Extract
((

Lead is one of the few drinking-water contaminants with no known safe level of exposure, and it's especially harmful to infants and young children, where it can affect brain development. The tricky part: lead usually isn't in the water when it leaves the treatment plant — it gets picked up on the way to your faucet.
How lead gets into tap water
Lead leaches from lead service lines (the pipe connecting the water main to your home) and from older brass fixtures, faucets, and lead solder. Homes built before 1986 are most likely to have lead somewhere in the plumbing. Corrosive water and hot water make leaching worse.
The health risks
Per the CDC, there is no safe blood lead level in children; exposure is linked to lower IQ, attention problems, and developmental delays. In adults, lead is associated with high blood pressure and kidney issues. Because effects accumulate and often show no symptoms, the goal is to minimize exposure rather than wait for warning signs.
What the rules require
The EPA's Lead and Copper Rule, strengthened by the 2024 Lead and Copper Rule Improvements, lowered the action level and requires water systems to inventory and replace lead service lines — most within a decade. That's national progress, but replacement takes years, so your home may still have a lead line in the meantime.

))

Complete the following
A: Using the article on lead in drinking water, answer these:
(i) Homes built before which year are most likely to have lead in the plumbing?
(ii) What health problems in adults does the article associate with lead?
(iii) Within what time span must most lead service lines be replaced under the EPA's rules?
B: Write the next part of the article on lead in drinking water, starting after its final sentence.
The records that follow were taken from a different source than the article on lead in drinking water.

Exercise data

((

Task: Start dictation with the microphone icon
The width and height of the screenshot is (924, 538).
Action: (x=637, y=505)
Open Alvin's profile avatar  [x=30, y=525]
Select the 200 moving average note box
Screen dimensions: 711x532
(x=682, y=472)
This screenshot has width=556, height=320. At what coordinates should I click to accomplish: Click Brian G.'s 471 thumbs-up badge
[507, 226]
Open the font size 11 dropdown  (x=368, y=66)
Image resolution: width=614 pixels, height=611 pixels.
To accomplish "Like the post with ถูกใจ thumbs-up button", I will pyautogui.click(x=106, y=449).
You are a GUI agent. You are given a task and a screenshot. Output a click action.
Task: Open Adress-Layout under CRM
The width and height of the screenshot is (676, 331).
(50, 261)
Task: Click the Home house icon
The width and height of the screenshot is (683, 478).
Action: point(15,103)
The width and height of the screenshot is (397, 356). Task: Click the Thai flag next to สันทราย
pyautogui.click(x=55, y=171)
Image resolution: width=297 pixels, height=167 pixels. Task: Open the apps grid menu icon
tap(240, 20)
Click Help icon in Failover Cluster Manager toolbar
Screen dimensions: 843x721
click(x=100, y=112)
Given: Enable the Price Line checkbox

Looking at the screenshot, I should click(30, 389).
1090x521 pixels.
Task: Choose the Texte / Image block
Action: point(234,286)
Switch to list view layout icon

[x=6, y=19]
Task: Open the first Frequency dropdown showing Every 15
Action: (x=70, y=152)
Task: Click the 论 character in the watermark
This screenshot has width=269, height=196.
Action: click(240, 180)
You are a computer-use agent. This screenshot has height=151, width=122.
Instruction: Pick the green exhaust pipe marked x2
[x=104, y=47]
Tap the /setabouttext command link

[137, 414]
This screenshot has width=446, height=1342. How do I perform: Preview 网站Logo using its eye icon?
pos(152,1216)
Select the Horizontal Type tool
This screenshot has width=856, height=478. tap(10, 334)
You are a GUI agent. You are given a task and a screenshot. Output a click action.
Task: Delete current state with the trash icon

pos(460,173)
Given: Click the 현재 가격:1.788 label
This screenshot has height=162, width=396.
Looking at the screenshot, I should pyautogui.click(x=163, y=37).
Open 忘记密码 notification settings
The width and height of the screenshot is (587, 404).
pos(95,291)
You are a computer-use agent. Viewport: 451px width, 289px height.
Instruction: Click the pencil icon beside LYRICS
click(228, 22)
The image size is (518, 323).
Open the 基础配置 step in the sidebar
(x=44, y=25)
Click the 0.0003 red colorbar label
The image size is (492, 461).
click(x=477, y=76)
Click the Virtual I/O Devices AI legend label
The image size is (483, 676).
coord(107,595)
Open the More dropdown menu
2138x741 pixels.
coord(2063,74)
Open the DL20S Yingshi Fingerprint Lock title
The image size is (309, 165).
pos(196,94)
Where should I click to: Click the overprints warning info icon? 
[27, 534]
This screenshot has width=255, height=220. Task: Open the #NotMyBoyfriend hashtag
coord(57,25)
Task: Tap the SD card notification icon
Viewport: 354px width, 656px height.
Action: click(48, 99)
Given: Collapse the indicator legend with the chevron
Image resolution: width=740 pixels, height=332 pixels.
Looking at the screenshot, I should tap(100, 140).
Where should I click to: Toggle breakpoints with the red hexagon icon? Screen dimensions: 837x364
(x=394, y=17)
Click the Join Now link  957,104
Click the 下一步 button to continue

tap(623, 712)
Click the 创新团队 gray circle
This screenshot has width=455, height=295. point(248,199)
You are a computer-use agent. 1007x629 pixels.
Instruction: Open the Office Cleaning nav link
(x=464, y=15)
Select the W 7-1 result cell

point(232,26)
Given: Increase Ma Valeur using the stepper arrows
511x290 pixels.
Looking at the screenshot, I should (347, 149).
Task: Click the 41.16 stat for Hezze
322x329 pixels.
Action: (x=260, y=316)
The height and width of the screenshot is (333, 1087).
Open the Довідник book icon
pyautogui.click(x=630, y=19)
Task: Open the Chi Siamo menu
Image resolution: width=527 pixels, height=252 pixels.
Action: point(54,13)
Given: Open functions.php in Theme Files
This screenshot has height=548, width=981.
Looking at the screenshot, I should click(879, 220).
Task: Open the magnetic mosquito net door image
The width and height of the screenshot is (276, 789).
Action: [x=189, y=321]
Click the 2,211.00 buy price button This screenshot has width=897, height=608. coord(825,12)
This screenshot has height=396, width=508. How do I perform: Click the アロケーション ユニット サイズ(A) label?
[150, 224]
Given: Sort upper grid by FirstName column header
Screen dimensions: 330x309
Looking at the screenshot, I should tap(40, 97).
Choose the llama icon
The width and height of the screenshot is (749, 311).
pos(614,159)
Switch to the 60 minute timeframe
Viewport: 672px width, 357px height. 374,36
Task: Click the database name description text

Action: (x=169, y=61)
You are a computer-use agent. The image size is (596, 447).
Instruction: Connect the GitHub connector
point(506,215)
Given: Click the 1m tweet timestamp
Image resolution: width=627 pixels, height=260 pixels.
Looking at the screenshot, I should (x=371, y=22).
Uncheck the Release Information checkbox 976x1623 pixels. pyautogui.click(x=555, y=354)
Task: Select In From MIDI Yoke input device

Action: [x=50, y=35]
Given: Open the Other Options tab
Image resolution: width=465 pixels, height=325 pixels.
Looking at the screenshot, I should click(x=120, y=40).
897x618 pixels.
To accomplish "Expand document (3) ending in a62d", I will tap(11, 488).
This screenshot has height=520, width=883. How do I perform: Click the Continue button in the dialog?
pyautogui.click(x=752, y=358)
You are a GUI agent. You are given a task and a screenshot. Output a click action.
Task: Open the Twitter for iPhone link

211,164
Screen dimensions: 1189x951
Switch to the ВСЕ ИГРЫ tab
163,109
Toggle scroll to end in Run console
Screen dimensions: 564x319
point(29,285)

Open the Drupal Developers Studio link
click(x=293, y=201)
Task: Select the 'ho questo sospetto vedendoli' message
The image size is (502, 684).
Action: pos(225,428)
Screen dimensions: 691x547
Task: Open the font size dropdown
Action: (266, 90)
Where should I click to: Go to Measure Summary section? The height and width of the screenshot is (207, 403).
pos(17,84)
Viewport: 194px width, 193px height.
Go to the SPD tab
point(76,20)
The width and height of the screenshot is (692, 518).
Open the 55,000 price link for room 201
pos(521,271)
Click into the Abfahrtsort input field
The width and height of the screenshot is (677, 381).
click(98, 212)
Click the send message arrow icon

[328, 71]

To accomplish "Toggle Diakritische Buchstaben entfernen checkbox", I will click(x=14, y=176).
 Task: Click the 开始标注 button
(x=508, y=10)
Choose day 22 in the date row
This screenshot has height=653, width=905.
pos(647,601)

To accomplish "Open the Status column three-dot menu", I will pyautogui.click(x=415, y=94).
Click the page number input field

))

Outputs in order
A:
(i) 1986
(ii) High blood pressure and kidney issues
(iii) Within a decade

B:
How to check and protect your household
- Ask your utility whether your service line is lead — many now publish service-line inventories.
- Test your water through a certified lab; lead is invisible and tasteless, so testing is the only way to be sure.
- If lead is a concern, use a filter certified to NSF/ANSI 53 for lead — see how to choose a water filter.
- Run the tap to flush standing water, and use only cold water for drinking, cooking, and making formula (hot water leaches more lead).
The bottom line
Lead is a serious but manageable risk. Find out whether your home or system has lead exposure via your utility's inventory and your water report, confirm with a certified test if you're unsure, and use a lead-certified filter and cold-water habits while service-line replacement catches up. If you have young children or are pregnant, prioritize testing.